## GOAL OF THE EXERCISE
In the entries below, spot each line with the word "computer" and copy it.

━━━━━ INPUT FOR THIS TASK

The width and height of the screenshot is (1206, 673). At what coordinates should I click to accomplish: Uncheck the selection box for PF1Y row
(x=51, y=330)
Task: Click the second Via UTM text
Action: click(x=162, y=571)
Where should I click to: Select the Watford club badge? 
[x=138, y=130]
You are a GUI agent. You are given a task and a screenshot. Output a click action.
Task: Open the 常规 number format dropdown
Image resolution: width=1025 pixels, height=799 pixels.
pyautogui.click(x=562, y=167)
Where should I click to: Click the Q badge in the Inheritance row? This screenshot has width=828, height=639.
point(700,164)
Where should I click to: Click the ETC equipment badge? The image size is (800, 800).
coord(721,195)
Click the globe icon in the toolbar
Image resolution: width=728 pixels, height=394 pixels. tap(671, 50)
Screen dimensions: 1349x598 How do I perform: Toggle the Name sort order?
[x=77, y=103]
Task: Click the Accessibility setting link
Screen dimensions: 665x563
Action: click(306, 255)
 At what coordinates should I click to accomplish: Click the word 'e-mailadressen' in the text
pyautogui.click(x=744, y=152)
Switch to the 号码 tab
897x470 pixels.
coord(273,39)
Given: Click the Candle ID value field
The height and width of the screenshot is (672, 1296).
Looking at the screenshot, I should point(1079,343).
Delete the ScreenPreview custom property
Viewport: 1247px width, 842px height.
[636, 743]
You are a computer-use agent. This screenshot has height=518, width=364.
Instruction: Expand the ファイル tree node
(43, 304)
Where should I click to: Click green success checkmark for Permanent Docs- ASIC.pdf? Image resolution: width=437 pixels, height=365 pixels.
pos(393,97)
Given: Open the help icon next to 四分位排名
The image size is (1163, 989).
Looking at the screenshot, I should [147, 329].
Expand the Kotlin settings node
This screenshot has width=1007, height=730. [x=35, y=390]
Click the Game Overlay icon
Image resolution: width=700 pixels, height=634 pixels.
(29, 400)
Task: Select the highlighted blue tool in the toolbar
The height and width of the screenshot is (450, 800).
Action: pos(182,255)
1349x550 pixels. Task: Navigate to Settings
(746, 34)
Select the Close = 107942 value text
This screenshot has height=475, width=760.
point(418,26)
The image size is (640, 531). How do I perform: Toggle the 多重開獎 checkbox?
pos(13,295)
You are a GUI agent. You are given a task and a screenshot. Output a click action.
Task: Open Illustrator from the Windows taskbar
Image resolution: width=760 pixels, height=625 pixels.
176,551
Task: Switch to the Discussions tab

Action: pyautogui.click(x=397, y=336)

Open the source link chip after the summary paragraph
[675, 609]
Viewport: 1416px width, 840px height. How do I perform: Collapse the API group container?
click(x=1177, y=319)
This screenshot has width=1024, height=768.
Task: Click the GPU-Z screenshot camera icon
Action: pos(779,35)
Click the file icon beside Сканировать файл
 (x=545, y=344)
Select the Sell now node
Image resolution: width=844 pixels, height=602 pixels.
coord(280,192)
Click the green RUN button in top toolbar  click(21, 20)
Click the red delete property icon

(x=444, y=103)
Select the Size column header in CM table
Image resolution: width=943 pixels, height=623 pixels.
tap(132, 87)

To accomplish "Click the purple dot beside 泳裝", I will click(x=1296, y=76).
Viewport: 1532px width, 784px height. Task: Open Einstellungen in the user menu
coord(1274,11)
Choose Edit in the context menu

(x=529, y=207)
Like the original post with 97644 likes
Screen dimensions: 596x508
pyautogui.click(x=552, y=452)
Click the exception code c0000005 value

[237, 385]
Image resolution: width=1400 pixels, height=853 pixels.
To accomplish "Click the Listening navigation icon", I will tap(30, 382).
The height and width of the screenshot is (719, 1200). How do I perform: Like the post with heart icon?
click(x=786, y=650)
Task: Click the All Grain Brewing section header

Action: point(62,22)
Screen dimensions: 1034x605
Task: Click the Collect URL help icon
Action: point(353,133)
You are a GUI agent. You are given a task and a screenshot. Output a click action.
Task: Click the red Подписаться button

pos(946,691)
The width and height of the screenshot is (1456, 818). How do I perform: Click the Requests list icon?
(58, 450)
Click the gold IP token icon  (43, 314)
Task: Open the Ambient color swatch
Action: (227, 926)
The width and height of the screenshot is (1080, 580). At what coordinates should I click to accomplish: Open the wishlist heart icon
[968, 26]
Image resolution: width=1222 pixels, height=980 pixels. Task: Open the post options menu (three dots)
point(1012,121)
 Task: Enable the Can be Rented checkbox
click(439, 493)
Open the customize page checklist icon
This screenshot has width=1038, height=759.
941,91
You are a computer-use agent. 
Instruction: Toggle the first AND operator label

━━━━━━━━━━

## REPLY
You are a computer-use agent. This screenshot has height=518, width=364.
You are a computer-use agent. 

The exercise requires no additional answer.